Work to complete => Reproduce exactly the line with "The width and height of the screenshot is (1362, 755)." and the lines after it. Stop at the last line of the data and include nothing else.

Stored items
******
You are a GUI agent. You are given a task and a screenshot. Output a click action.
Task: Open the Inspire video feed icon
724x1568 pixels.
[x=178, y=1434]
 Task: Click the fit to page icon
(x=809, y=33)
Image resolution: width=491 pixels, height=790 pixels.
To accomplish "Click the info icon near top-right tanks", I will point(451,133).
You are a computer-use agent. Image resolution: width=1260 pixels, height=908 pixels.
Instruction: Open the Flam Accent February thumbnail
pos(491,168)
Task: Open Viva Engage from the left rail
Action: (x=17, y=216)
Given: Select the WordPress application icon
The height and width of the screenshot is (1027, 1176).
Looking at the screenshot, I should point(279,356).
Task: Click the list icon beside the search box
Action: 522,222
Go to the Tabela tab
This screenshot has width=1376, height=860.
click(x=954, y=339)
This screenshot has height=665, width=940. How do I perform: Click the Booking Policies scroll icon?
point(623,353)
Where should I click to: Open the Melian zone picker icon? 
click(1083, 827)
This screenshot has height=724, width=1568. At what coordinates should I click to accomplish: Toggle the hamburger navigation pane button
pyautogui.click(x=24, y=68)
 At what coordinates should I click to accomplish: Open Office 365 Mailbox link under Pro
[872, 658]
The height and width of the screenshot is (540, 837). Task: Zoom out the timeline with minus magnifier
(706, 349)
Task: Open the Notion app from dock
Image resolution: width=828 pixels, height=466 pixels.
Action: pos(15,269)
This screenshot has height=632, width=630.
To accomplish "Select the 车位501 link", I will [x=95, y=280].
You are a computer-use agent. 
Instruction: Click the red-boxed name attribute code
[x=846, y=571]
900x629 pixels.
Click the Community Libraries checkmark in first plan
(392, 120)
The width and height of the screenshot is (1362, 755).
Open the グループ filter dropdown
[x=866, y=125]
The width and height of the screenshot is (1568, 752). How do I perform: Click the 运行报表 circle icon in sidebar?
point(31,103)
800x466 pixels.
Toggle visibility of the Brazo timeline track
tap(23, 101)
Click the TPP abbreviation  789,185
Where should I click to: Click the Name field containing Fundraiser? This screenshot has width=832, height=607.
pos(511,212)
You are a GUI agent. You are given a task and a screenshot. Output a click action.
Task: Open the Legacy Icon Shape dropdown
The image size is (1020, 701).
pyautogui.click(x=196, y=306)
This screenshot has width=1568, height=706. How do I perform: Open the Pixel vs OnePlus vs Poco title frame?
******
Task response =>
The width and height of the screenshot is (1362, 755).
Open the グループ filter dropdown
[x=866, y=125]
The width and height of the screenshot is (1568, 752). How do I perform: Click the 运行报表 circle icon in sidebar?
point(31,103)
800x466 pixels.
Toggle visibility of the Brazo timeline track
tap(23, 101)
Click the TPP abbreviation  789,185
Where should I click to: Click the Name field containing Fundraiser? This screenshot has width=832, height=607.
pos(511,212)
You are a GUI agent. You are given a task and a screenshot. Output a click action.
Task: Open the Legacy Icon Shape dropdown
The image size is (1020, 701).
pyautogui.click(x=196, y=306)
This screenshot has width=1568, height=706. How do I perform: Open the Pixel vs OnePlus vs Poco title frame?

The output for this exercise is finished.